Among the traits that will serve the authoritarian right-wing leaders a lot going forward will be transparency. Fudging data or manipulating figures to spin a feel-good story during a medical health emergency is reprehensible, a repugnant act of political immorality. In India, the crisis is worsening. Several leading politicians and public figures including Home Minister Amit Shah and Bollywood legend Amitabh Bachchan have been infected. The country remains exposed to the virus’s contagious progression.

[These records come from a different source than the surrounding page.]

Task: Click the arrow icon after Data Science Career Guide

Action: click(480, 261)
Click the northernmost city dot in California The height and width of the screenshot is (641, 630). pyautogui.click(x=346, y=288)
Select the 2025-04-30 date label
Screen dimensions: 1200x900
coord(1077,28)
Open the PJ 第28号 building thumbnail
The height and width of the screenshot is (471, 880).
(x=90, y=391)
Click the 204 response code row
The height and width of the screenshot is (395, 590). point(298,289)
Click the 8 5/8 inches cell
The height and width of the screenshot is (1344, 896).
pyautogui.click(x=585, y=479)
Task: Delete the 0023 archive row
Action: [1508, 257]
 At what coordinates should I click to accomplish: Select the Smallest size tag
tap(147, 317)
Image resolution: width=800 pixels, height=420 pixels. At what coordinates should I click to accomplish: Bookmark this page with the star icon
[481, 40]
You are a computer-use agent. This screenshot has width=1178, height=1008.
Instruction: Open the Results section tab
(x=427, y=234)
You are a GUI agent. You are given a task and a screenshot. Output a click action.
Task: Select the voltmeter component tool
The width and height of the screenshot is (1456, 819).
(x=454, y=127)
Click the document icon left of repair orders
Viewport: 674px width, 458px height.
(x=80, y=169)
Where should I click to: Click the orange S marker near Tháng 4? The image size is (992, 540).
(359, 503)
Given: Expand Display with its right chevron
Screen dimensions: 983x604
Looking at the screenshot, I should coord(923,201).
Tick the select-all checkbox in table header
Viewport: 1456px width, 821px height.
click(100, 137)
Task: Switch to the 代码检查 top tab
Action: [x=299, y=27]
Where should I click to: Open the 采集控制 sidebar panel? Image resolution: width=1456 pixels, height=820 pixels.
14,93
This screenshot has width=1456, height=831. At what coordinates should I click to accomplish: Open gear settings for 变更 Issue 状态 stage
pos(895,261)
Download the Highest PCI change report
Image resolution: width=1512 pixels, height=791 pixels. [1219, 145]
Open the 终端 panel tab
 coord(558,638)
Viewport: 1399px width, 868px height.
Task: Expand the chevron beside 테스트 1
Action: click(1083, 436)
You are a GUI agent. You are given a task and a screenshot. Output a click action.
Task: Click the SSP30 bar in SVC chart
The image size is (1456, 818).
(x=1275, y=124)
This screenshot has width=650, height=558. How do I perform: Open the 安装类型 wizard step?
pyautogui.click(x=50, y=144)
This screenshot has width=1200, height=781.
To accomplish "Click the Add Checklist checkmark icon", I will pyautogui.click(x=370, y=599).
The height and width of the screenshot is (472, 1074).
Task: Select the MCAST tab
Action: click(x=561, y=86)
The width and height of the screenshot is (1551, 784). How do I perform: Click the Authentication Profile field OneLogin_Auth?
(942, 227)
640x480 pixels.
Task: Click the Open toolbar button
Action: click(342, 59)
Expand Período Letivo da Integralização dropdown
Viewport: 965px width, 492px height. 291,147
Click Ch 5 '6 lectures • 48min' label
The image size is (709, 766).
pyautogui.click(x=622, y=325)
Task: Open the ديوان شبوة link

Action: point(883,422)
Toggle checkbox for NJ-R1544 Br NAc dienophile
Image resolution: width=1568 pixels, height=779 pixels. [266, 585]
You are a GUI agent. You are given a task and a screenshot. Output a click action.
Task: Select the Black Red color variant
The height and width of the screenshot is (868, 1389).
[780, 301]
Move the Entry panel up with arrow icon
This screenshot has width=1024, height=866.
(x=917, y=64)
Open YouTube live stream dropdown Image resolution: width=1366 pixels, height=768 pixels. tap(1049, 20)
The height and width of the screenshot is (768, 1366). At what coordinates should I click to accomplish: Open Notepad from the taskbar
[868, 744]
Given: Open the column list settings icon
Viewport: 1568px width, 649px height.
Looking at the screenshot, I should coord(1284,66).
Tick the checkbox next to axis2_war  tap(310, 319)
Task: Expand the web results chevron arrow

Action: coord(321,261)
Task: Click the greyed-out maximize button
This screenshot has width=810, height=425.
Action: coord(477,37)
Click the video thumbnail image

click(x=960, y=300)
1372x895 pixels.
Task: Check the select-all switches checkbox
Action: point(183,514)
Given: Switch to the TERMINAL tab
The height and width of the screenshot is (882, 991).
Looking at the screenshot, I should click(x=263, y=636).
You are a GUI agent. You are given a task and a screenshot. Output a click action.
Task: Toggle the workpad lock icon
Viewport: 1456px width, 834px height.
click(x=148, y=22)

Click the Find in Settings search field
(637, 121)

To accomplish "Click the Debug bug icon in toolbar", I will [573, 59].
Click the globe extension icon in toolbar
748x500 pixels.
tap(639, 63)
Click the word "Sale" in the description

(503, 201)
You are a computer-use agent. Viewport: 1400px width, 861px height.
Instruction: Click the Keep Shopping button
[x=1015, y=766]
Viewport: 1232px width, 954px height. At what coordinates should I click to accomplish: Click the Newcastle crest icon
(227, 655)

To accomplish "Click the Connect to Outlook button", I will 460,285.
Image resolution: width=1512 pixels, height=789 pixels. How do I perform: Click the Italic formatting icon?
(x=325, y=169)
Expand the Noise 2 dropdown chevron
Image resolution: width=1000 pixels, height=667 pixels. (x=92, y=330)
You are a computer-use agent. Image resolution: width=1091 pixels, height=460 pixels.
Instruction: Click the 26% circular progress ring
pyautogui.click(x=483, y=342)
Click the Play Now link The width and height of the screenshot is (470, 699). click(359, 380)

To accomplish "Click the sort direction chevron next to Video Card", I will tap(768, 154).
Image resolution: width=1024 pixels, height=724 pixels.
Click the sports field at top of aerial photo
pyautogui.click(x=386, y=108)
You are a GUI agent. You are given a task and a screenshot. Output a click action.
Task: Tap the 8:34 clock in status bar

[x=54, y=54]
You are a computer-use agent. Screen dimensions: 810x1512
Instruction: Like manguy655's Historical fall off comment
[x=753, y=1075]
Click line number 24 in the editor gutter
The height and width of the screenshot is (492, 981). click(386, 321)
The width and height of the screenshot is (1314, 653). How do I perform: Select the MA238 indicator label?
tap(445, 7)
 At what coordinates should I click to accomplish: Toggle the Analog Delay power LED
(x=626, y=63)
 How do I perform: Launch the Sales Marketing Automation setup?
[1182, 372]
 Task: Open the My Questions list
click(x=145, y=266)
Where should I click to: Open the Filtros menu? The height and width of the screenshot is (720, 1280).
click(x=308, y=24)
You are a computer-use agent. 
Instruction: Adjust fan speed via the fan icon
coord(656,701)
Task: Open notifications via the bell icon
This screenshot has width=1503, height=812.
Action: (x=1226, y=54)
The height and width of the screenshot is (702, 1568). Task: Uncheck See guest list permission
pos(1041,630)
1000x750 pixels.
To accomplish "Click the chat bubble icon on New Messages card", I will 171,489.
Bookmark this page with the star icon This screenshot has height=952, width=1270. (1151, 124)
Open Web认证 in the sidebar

Listening to diverse views help; Jacinda Arden worked with the opposition to combat the pandemic. Trump on the contrary was determined to make political capital of the Chinese chicanery for the November elections, and allowed the world’s richest country, then totally unprepared, to become the epicentre of COVID-19. He expectedly blamed the Democrats fear-mongering for a wrecked economy and rising casualties. Modi of course treats the opposition like a fly to be swatted, so while he did the customary confabulations with some leaders, he did what he wanted to do. The women leaders worked differently, diligently, but most importantly practised compassionate politics to flatten the curve. Most of them have excellent public ratings for their caring leadership during the turbulent phase. And yet women leaders make up just 7% of the world leaders. There is a lesson there for the voting public. And for societies as a whole.

The writer is a Congressman, recently suspended.